Crítica: A Nuvem

La Nuée, França, 2020



A Nuvem é muito menos sobre gafanhotos assassinos e muito mais sobre obsessões irracionais

★★★☆☆


O material de divulgação de A Nuvem promete uma história de terror com gafanhotos assassinos, mas o filme na verdade se trata de um drama familiar permeado por terror psicológico. O terror convencional só se estabelece no ato final da produção, servindo muito mais como desfecho do que como atração principal. Até lá, o espectador acompanha um tenso e sombrio drama sobre desespero e obsessão, com os gafanhotos servindo como uma metáfora (ou como uma manifestação física) para os problemas da protagonista.

a nuvem 1Depois da morte do marido, Virginie (Suliane Brahim) assume a fazenda da família e substitui a criação de cabras por uma criação de gafanhotos, que ela vende como proteína para criadores de aves e para lojas de produtos orgânicos.
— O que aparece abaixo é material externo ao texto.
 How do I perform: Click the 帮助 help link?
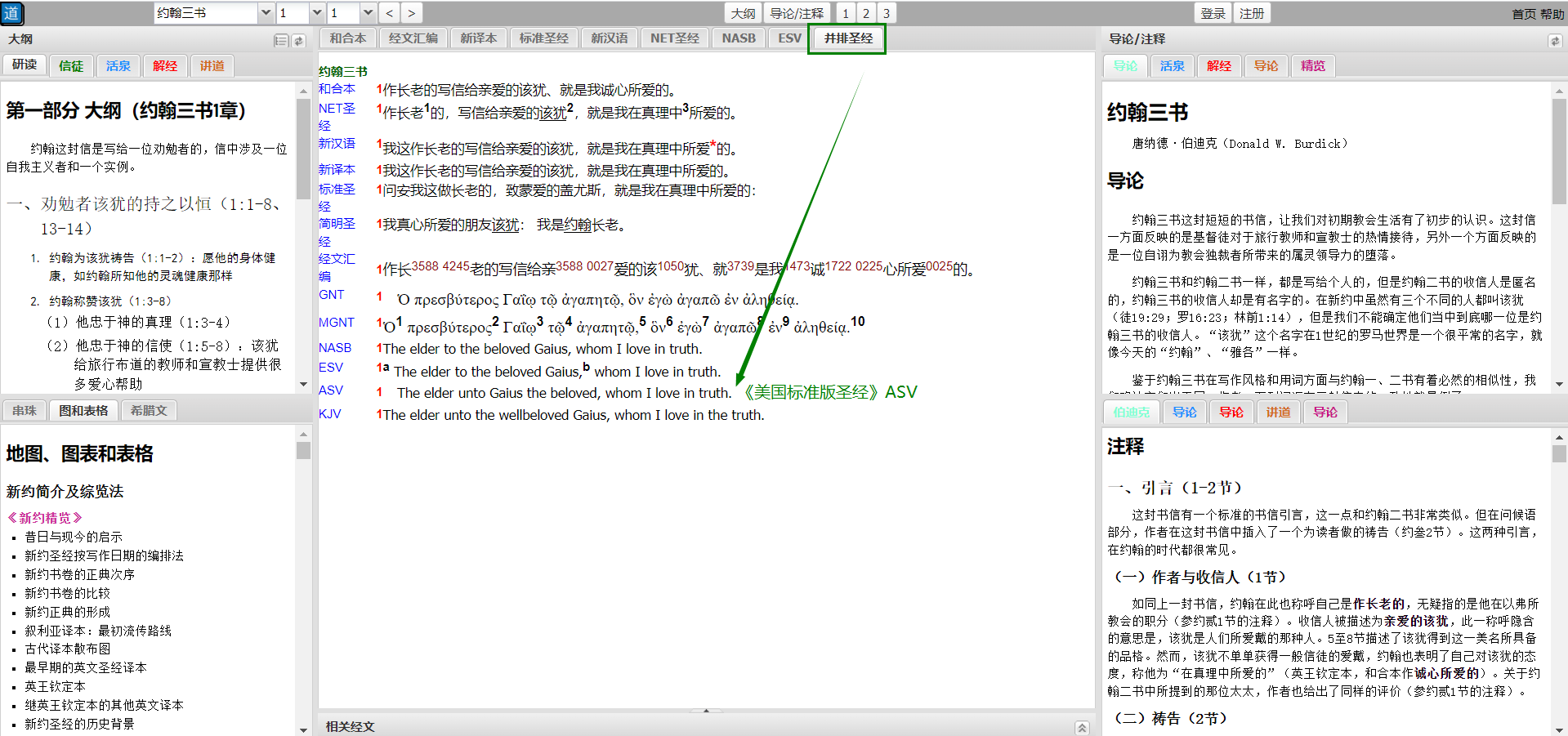coord(1552,14)
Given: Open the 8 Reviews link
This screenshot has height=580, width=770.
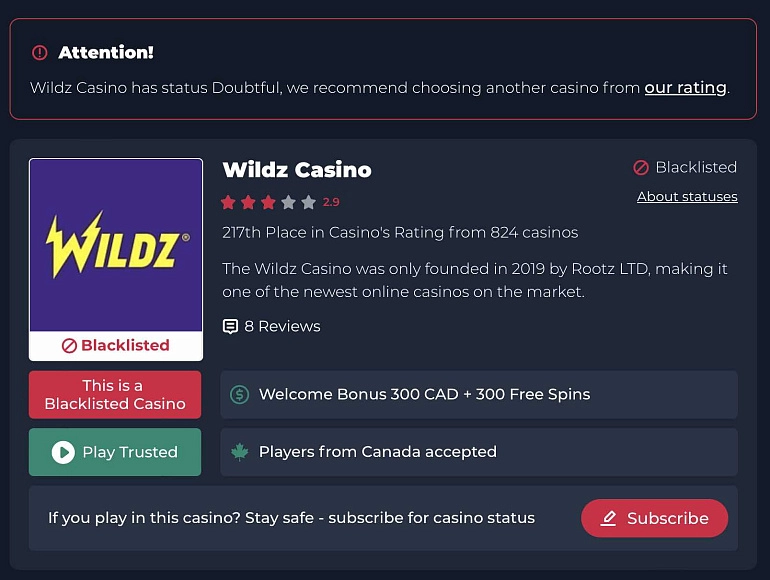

Porém, o negócio é colocado em risco quando os gafanhotos param de procriar na velocidade esperada, deixando Virginie temendo pelo sustento de seus dois filhos, a adolescente Laura (Marie Narbonne) e o pré-adolescente Gaston (Raphael Romand).

São os filhos que acompanham a lenta mudança no comportamento da mãe depois que ela encontra acidentalmente uma solução para o problema: alimentar os gafanhotos com sangue. Desesperada, ela começa oferecendo o próprio sangue aos animais, dando um significado literal ao termo “dar o sangue” pelo trabalho. Ela posteriormente encontra outras fontes do material e expande a criação, mas nesse ponto o que era para ser um negócio de família já se tornou uma obsessão.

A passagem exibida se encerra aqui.